In the last couple of years, Graebert released a version of SiteMaster that can automatically capture 3D surveys and a version it calls SiteMaster Kitchen, for taking surveys of kitchens. In Europe, Robert explains, many kitchens manufactured to specifications don’t fit in the available space. With SiteMaster Kitchen, a technician can survey a room intended as a kitchen, and the survey is then used to update the design of the furniture.
A Whole New Look – at GIS
“We have a deep history in CAD,” says Robert. “We come to the GIS world as novices. Our business is working with other CAD companies or companies that have a CAD need to understand how our technology can help them. In the CAD space, we are mostly known for .DWG-based editing tools. So, people who have been trained in AutoCAD or AutoCAD LT are very familiar with how to use our tools and we have partners all over the world that license this technology. The biggest one is SOLIDWORKS/Dasssault Systèmes with the DraftSight package that has more than 7,000,000 downloads.”
As chairman of the board of the Open Design Alliance, an industry consortium that develops DWG toolkits, Robert has been learning more about GIS through Esri and realized how, in many organizations, CAD and GIS departments “live next to each other, although they overlap in the data and designs they touch.” For many organizations, he explains, “the big pain point is when they try to migrate CAD data into GIS or try to edit CAD data once it is in the GIS. CAD and GIS products have very different interface paradigms, so CAD users will not necessarily excel at GIS.”

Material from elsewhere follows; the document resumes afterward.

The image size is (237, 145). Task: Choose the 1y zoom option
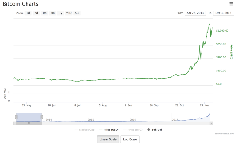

Graebert, Robert explains, created ARES Map to bring the power of GIS solutions to CAD designers and engineers who have little or no GIS background but are very familiar with DWG-based CAD. “We realized, for example, that in the United States, public works organizations that work with engineering and design firms have that need.”
Automating Rules-based Integration
Often, in organizations with digital deliverables, data originally produced in CAD is faulty by the time it is stored on an online GIS server. ARES Map instantly alerts users to properties that violate a GIS’ schema.

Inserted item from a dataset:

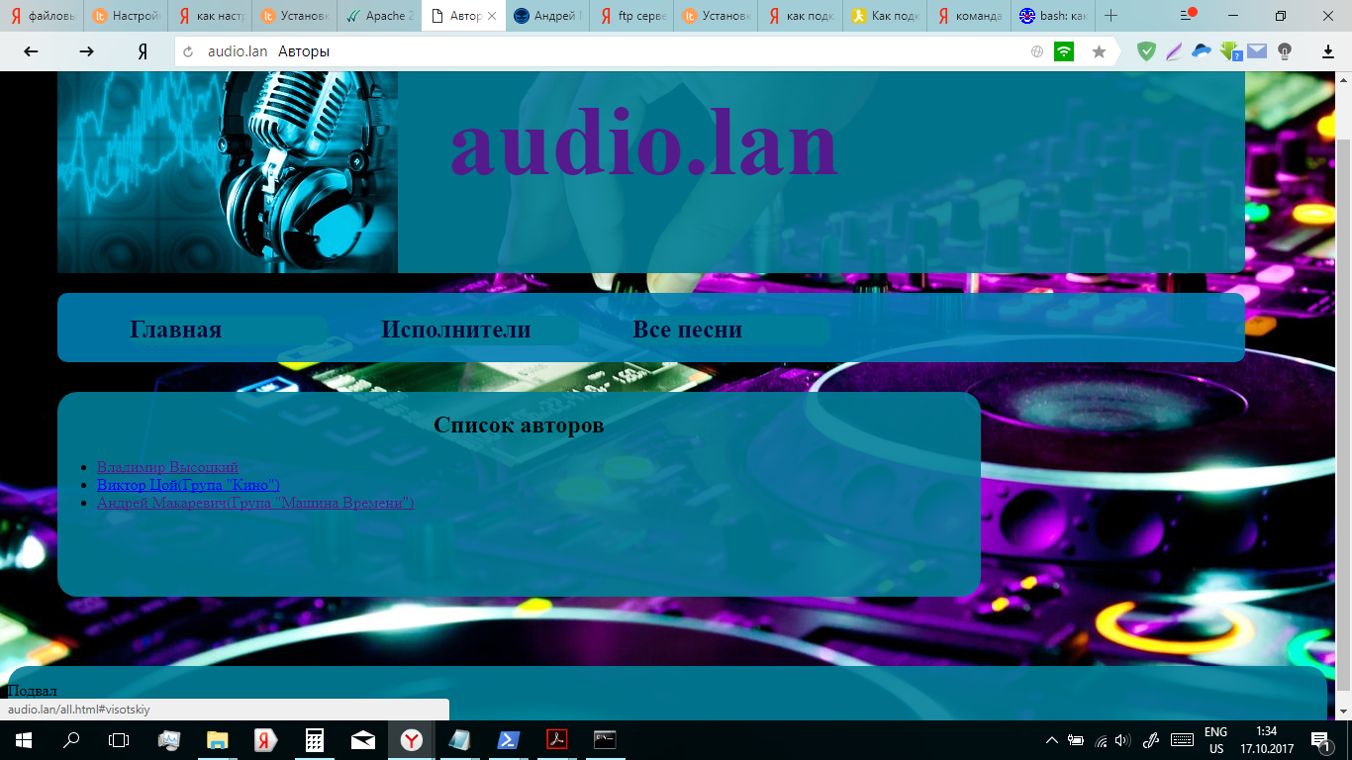1352x760 pixels.
Task: Open the Yandex home button icon
Action: pyautogui.click(x=143, y=51)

“You pick the base map and locate where you want to go to,” says Robert, “connect to your proprietary or public services and add the map services as a visual reference point, but you then work directly in the features, as native objects to the CAD system. Once you are done making your changes, you synchronize back to the service, and your map server will refresh, and so, right away, you will see everything that is done and whether it has gone through correctly.”

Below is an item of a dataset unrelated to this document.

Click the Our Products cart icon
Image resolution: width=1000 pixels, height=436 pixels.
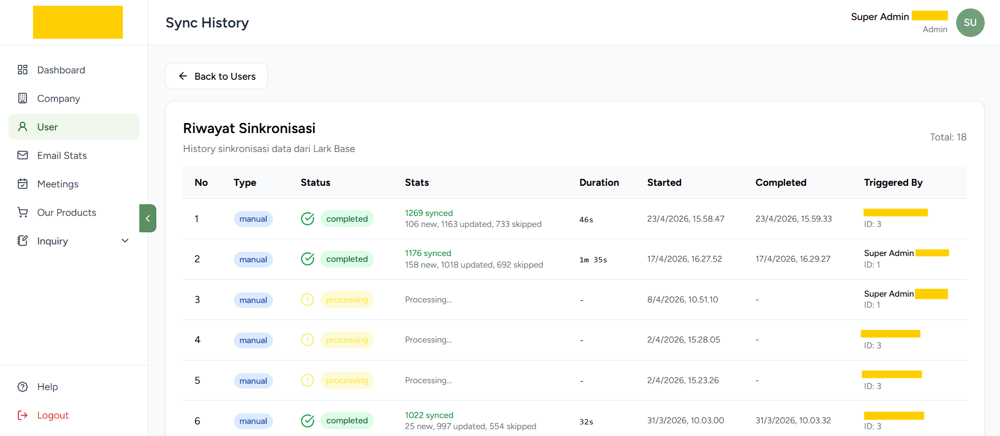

Additionally, Robert sees the launch of ARES Map as an opportunity to bring into the GIS fold some of the CAD developers who have built specific design solutions on top of CAD solutions by providing them with a familiar programming interface. “The advantage for the developer is that we can process the design content they generate for them and make sure that they can be added and synchronized to GIS services.”
“We are very much at the beginning of this,” Robert adds. “We are initially working with a company in the United States in the facilities space and are expanding this to other industries as well as partnering with Esri distributors globally.”
The Changing Enterprise — Data Environment
Ten years ago, Robert recalls, there was a lot more work on combining CAD and GIS. Based on what he has learned in the last few months, his sense is that many organizations have completely migrated to GIS for their enterprise geospatial data, so the CAD use case may not be as visible as it was in the past.
“CAD/GIS integration is broken, and some organizations have moved on and standardized on GIS. However, we do think that a use case exists and we want to prove it and figure out how big it is and how strong a need for users,” says Robert.
On the other hand, 3D still needs more research, he argues. “For now, we want to be a really good feature service editing environment within a CAD tool.”